*** Task inputs
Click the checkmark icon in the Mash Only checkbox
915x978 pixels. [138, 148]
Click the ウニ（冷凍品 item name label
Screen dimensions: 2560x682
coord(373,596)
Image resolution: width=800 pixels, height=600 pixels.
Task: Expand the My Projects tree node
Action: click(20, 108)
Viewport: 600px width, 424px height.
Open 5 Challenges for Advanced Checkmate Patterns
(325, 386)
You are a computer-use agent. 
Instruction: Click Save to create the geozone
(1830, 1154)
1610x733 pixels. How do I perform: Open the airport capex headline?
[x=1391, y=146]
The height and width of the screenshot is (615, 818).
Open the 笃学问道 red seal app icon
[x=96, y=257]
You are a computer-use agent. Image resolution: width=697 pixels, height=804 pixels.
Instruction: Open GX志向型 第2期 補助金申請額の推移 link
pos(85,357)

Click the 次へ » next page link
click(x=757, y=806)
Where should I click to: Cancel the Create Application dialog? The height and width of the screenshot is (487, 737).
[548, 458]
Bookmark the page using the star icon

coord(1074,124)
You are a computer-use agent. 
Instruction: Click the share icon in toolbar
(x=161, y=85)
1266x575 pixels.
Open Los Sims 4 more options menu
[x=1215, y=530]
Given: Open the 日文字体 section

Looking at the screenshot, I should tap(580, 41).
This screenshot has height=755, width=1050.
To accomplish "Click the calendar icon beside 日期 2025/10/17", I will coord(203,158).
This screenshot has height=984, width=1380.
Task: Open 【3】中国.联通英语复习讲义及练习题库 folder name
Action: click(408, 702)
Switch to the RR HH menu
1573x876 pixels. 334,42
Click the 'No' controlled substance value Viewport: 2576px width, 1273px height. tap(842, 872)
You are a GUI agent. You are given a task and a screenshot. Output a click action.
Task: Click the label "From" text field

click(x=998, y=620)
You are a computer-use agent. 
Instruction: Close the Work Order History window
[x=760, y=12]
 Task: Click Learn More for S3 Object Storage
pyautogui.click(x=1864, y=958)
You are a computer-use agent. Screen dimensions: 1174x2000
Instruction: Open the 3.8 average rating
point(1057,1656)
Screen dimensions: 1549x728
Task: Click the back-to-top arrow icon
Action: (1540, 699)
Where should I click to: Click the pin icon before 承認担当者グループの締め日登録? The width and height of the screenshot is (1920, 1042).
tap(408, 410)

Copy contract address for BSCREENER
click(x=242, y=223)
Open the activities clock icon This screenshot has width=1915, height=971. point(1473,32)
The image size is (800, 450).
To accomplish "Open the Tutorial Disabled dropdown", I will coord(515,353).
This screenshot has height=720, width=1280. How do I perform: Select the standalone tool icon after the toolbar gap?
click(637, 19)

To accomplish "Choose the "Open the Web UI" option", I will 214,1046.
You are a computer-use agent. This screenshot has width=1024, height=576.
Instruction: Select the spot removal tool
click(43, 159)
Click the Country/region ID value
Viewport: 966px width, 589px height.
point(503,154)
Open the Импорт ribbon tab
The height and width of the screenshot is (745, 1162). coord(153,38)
******
## Task brief
Copy each line of the records that has "agent" in it.

## Result of this task
You are a computer-use agent. 
You are a computer-use agent. Image resolution: width=697 pixels, height=804 pixels.
You are a computer-use agent. 
You are a GUI agent. You are given a task and a screenshot. Output a click action.
You are a computer-use agent. 
You are a computer-use agent. Screen dimensions: 1174x2000
You are a computer-use agent. This screenshot has width=1024, height=576.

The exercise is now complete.